- WHAT YOU WILL DO:
Write out everything in the listing from the line containing "Task: Open the Object Quick Plot dropdown" down through its final line, reproducing it exactly.

- INPUT FOR THIS TASK:

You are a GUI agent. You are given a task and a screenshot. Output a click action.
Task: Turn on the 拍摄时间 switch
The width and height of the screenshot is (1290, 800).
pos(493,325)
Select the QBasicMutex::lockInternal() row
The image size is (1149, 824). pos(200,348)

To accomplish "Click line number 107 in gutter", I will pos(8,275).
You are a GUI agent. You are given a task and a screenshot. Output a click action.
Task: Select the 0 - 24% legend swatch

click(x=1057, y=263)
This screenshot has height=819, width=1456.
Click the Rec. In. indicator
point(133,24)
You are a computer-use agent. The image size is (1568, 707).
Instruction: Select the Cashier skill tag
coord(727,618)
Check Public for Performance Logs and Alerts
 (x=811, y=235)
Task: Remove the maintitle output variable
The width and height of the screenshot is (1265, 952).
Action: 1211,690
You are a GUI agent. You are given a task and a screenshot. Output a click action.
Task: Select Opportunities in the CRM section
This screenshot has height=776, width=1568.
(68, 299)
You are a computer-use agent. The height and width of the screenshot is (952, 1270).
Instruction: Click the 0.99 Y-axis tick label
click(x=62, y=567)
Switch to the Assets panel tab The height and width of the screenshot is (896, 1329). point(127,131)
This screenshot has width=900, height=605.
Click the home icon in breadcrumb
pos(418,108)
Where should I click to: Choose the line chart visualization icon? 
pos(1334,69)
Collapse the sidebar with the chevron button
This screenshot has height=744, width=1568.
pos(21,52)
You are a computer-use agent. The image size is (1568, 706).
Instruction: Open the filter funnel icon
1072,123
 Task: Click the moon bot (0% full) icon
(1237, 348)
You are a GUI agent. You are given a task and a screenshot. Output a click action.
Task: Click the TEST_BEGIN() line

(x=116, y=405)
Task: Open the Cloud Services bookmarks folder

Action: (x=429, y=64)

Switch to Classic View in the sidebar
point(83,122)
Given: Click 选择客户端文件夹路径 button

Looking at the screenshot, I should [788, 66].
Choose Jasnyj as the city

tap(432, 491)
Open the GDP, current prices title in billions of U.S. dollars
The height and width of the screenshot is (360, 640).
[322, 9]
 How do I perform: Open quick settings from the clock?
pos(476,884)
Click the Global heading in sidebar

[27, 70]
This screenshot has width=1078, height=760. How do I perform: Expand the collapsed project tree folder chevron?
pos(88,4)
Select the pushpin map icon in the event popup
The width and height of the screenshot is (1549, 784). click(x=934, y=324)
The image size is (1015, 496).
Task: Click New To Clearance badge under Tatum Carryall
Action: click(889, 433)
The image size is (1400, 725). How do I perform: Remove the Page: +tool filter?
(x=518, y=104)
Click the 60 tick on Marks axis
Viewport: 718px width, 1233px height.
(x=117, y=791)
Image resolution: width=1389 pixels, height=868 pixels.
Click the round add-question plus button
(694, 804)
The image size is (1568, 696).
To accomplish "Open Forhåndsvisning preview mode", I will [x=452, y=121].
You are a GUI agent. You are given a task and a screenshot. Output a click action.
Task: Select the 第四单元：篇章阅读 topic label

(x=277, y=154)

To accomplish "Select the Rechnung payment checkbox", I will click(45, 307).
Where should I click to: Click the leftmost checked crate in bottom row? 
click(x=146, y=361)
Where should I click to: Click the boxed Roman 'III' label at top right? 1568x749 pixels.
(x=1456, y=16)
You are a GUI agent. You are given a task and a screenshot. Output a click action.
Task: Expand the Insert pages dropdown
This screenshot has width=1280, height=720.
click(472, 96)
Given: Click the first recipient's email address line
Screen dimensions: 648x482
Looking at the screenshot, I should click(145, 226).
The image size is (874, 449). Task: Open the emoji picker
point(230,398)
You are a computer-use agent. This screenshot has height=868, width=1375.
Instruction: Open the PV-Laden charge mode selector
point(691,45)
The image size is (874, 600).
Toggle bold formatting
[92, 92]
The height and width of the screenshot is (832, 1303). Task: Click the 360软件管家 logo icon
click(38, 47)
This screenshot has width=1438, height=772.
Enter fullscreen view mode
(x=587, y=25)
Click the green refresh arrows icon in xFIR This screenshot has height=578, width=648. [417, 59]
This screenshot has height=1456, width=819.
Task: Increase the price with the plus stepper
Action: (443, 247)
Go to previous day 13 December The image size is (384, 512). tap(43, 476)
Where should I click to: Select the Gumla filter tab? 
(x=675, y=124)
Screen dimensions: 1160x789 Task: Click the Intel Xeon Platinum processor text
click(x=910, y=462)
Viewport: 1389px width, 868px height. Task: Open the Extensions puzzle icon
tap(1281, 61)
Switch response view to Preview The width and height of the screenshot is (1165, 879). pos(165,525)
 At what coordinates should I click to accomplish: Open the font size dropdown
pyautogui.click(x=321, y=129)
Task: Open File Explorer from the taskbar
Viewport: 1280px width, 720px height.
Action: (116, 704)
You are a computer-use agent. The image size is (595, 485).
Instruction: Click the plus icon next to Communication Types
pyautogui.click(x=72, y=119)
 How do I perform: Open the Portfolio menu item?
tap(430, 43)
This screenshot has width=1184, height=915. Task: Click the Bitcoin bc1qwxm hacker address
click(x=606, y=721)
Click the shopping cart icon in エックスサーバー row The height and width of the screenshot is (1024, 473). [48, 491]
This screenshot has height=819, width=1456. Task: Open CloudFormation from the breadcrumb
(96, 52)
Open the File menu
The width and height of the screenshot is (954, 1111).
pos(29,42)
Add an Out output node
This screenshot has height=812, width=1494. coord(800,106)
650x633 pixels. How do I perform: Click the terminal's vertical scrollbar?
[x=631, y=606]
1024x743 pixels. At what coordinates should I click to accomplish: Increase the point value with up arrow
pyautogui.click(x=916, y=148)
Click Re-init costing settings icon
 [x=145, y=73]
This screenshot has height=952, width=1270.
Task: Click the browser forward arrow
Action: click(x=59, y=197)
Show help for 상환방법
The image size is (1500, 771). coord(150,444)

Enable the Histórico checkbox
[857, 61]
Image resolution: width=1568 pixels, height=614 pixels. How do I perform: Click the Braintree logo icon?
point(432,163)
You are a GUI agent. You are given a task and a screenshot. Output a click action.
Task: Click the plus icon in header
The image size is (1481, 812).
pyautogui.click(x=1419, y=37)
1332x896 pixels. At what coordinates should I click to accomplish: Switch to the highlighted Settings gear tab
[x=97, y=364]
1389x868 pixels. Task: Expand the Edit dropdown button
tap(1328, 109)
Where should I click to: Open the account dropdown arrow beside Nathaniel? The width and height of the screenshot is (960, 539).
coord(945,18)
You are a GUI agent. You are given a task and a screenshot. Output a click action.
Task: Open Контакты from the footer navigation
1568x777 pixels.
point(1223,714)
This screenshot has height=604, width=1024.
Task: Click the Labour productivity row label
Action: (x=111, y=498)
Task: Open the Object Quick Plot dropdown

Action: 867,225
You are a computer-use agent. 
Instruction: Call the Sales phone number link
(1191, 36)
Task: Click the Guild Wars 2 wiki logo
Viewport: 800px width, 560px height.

- RESPONSE BELOW:
Task: Open the Object Quick Plot dropdown

Action: 867,225
You are a computer-use agent. 
Instruction: Call the Sales phone number link
(1191, 36)
Task: Click the Guild Wars 2 wiki logo
Viewport: 800px width, 560px height.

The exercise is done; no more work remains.